Pro-Lifers March for Life in Lisbon

Third march for a success.

Marchers of all ages made Portugal's third March for Life a success.
Marchers of all ages made Portugal's third March for Life a success. (photo: Julie Rodrigues)

Portugal’s pro-life march is picking up.

“There were between 2,500 to 3,000 at the march, more than at any march in the past,” reported Julie Rodrigues, an American of Portuguese ancestry now living in Lisbon.

Pictures of the May 19 march, officially named Caminhada pela Vida, show groups of people enthusiastically unified in their support of life. Two previous marches have been held.

Rodrigues noted the march started where the second-most abortions are done in the country — about 1,700 a year at a public hospital, Maternidade Alfredo da Costa —  so they are funded by tax money.

The most abortions in the country occur at a multinational private clinic that receives money from taxes and carries out about 6,400 abortions a year.

To counteract the culture of death, the pro-life march chose to focus on positive things in Portugal, with the seven stages of life as the overall theme: conception, birth, childhood, adolescence, youth, adulthood and senior years.
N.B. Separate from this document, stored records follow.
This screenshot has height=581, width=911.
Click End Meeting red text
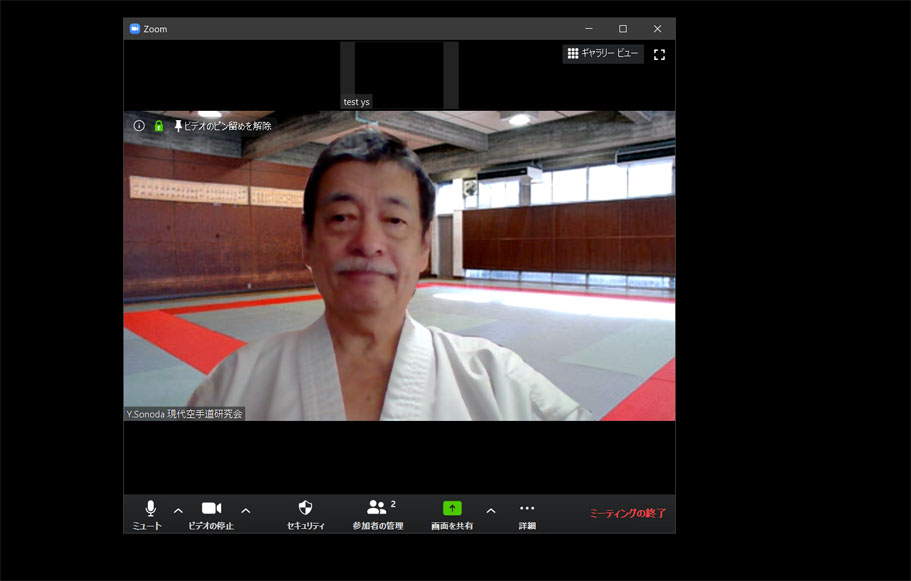[627, 513]
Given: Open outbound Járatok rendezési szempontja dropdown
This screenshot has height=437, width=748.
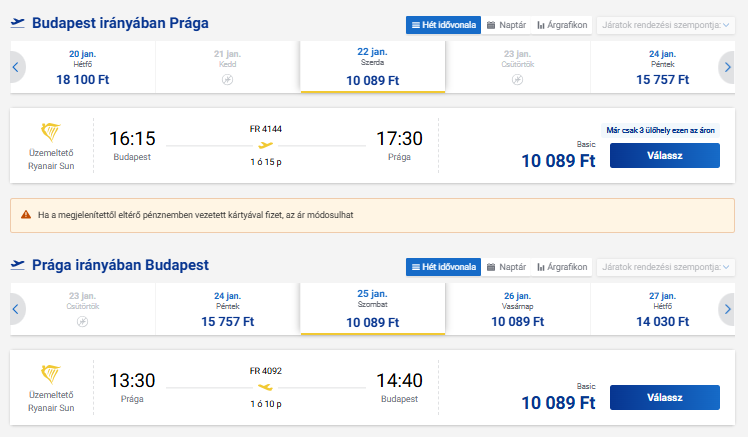Looking at the screenshot, I should click(x=665, y=25).
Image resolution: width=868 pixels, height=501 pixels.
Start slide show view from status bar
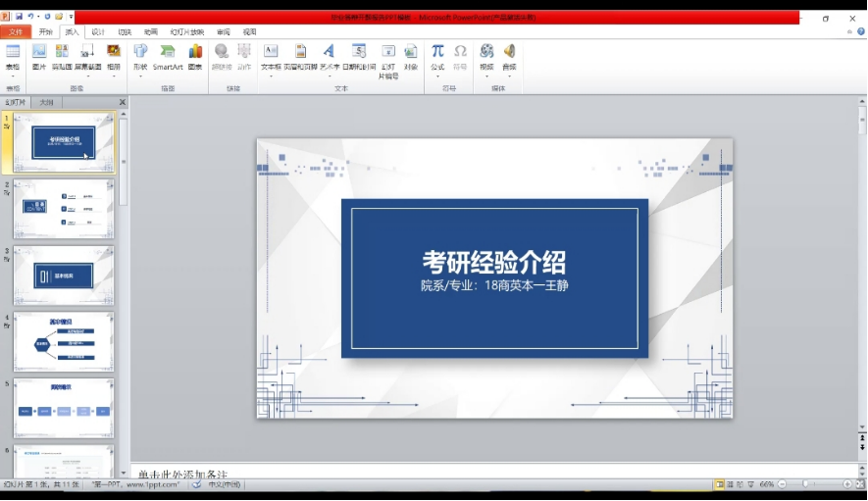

“We want to mobilize Portugal for the value of human life, and we know how necessary it is to be aware of the inheritance we received from our parents and that we want to transmit to our children,” Rodrigues said, translating the mission from the website. “Looking towards the future with hope is a priority that needs to be announced joyfully while building a culture of life.”

March participant Alexandra Ferreira, who works for Aid to the Church in Need in Portugal, said the march “was a very enthusiastic manifestation of the value of human life” via email. “Children, people young in age or young in spirit walked along the avenues of Lisbon, showing how each phase is unique and should be valued.”

At the march, speakers also took the stage. Before the main organizer of the event, Sofia Guedes, shared some thoughts, one of the speakers was American Dr. Peter Colosi, who was in Portugal to give a conference about theology of the body at the Catholic University of Lisbon and to plan for the IV International Theology of the Body Symposium, which will be held in Fatima in 2013. He is a professor of philosophy and moral theology at St. Charles Borromeo Seminary in Wynnewood, Pa.

"The March for Life in Portugal was great, and the people were full of joy,” Colosi shared via email. “I thought it was a sign of great hope for there to be so many people. I didn't even know that they had marches for life in Portugal."

The day after the march he went to an abortion business to meet the sidewalk counselors from Maos Erguidas. “There were five people praying and two women counseling,” he wrote. “They told me they had saved a baby that day."

Surely Portugal’s growing March for Life will save many more.